▶ Exercise requirements
Copy the course description between "We will seek" and "science and technology.", inclusive, substituting "animal cognition" for "anthropomorphism".

VAST 227

Creature: Humans and Other Animals in Contemporary Culture

Instructor: Carrie Rohman

Office: 205 Pardee

Office Phone: (610) 330-5232

Email: rohmanc@lafayette.edu


Course Description: Animals are our companions, our scientific "models," our evolutionary kin, our food, our genetic playthings, our fashion statements. We experience animals at home, in zoos, in the grocery store, in labs, and throughout the spectrum of popular media such as television and film. Non-human animals and their role in cultural, scientific, and technological discourses require intensely complex ethical frameworks, particularly in a world in which wild species are rapidly decreasing in number while our technologies become ever more proficient at duplicating and manipulating domesticated animals. This course investigates the ways in which non-human animals are situated within cultural, scientific and technological discourses and challenges us to confront the ethical problems that attend these questions. The course helps us see how the question of the animal forces us to synthesize knowledge from disciplines as divergent as cognitive science, evolutionary biology, and philosophy with other fields such as disability studies and religious studies.

We will seek to understand how various animals are valued and used in our culture, with a particular focus on questions such as anthropomorphism and the animal model in scientific research, the controversies surrounding technology and food animals, and the use of animals in genetic engineering practices. The course begins with a broad introduction to the ways animals have been theorized within our own (Western) intellectual tradition, engages the major critical questions within animal philosophy in recent decades, and then applies these rubrics to contemporary questions involving animals in science and technology.

▶ Data extracts

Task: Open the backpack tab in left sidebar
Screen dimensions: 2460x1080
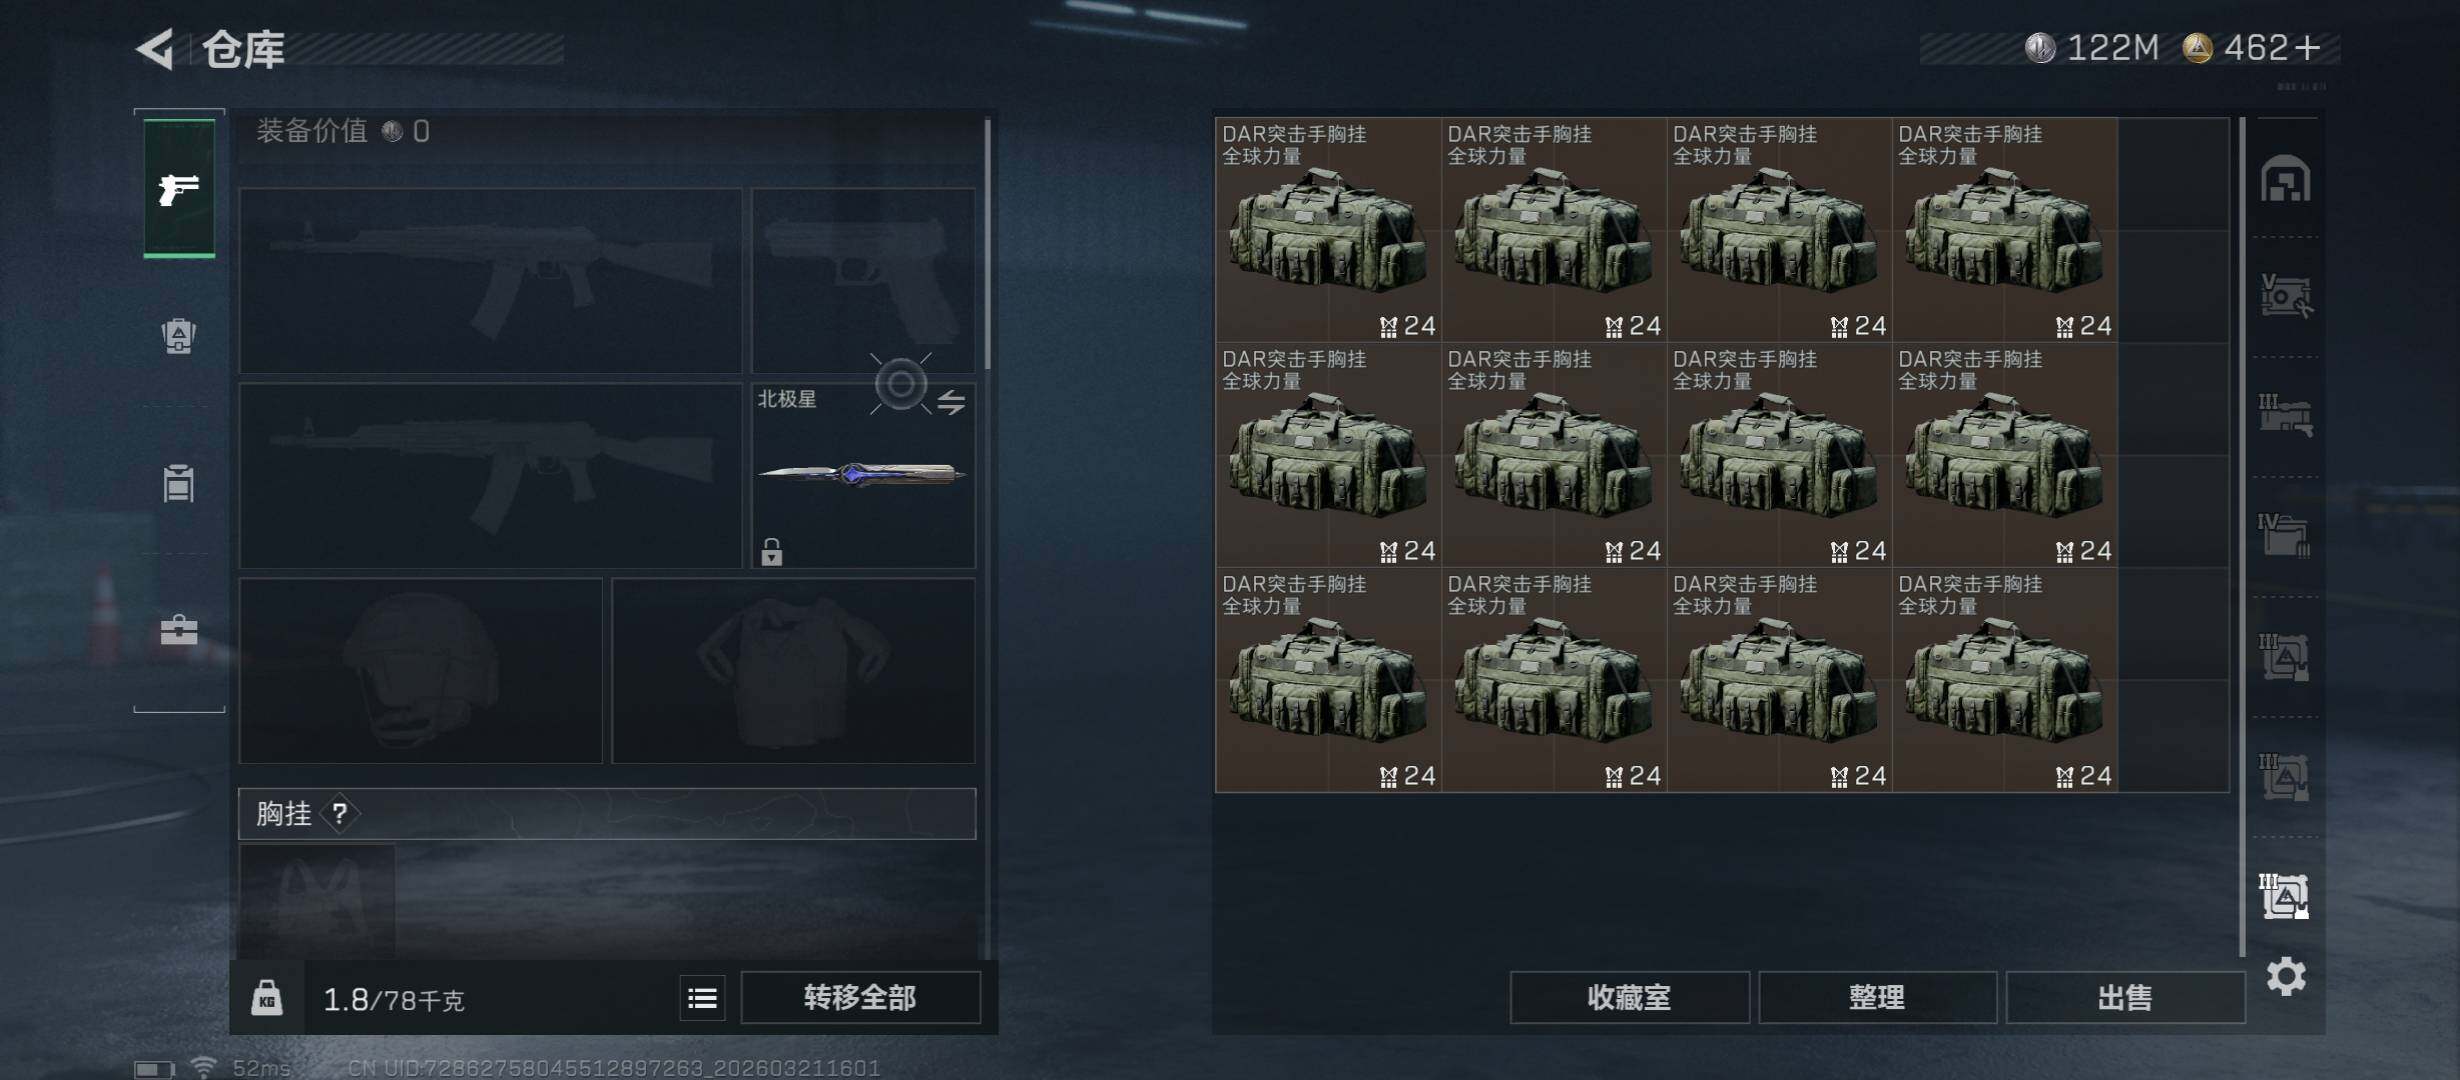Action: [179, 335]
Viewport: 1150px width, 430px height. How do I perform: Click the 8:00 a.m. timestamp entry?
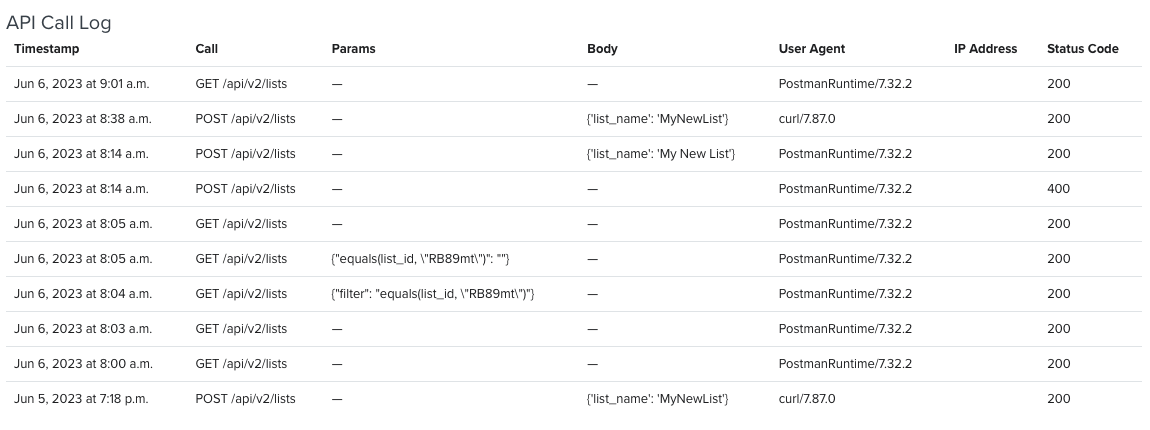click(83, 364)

* * *

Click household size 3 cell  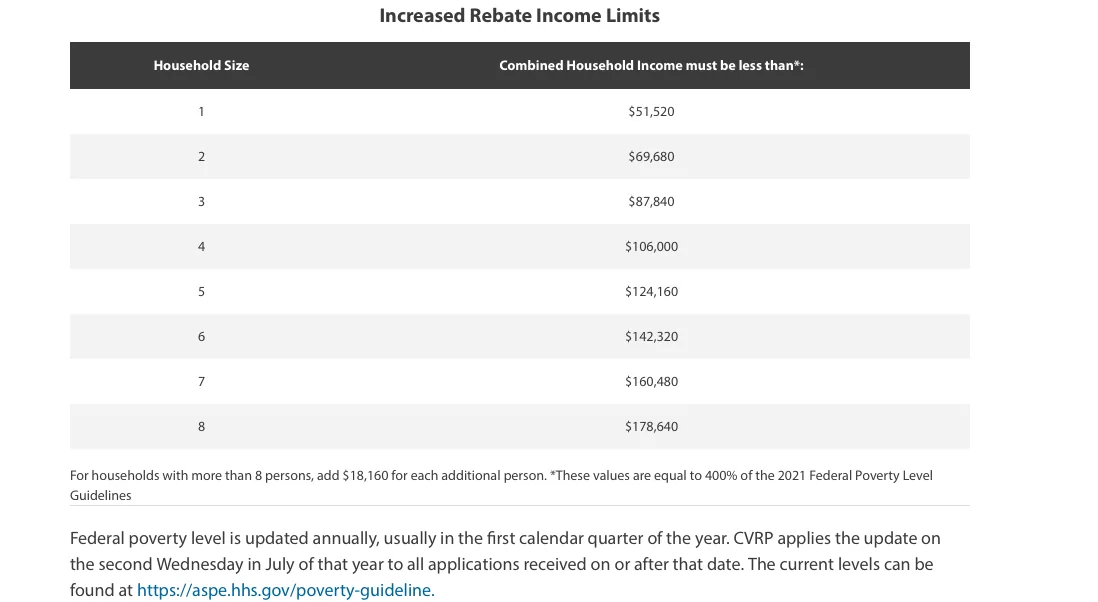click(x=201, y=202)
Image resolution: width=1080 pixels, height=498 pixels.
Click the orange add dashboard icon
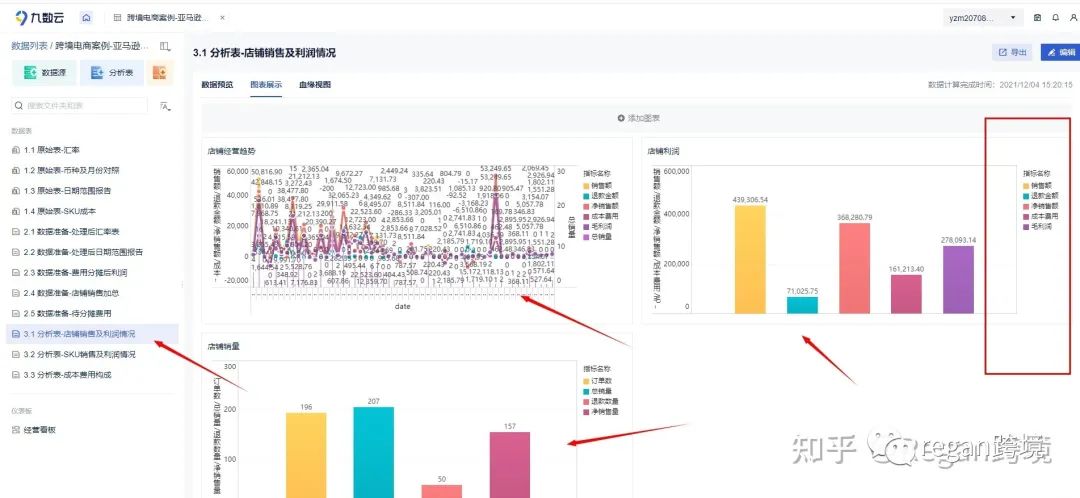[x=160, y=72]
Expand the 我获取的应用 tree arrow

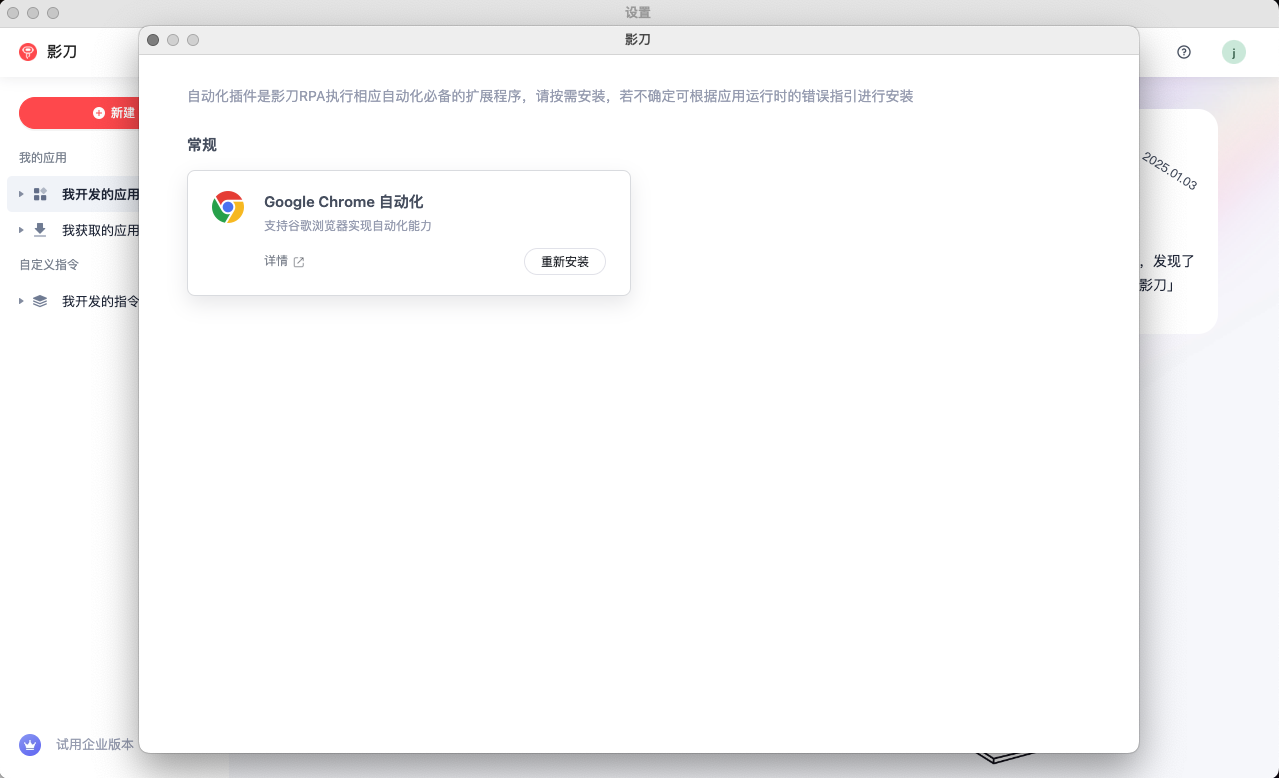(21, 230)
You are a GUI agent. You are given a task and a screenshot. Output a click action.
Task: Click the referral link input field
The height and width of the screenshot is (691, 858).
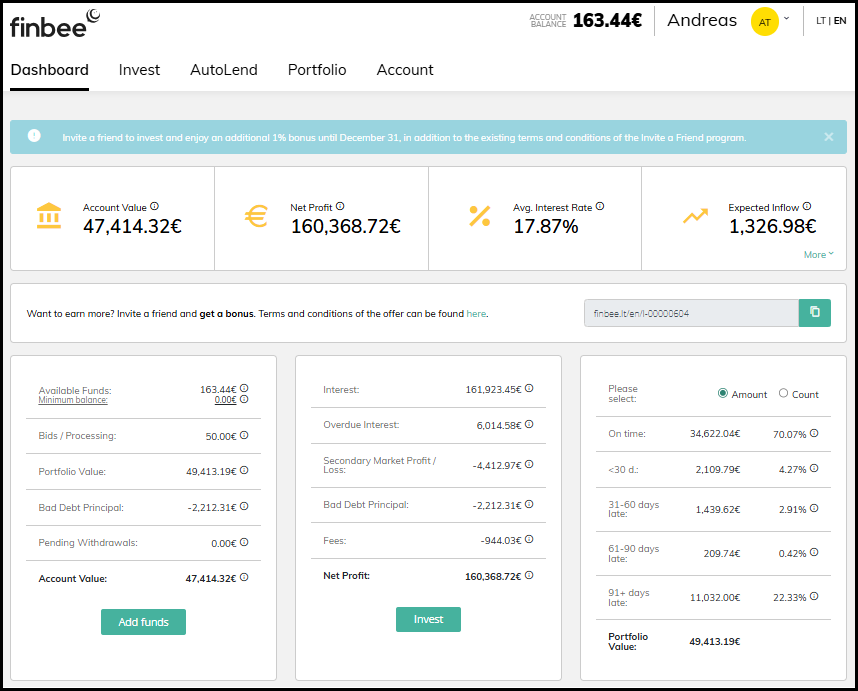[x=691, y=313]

▶ Answer to this problem
We will seek to understand how various animals are valued and used in our culture, with a particular focus on questions such as animal cognition and the animal model in scientific research, the controversies surrounding technology and food animals, and the use of animals in genetic engineering practices. The course begins with a broad introduction to the ways animals have been theorized within our own (Western) intellectual tradition, engages the major critical questions within animal philosophy in recent decades, and then applies these rubrics to contemporary questions involving animals in science and technology.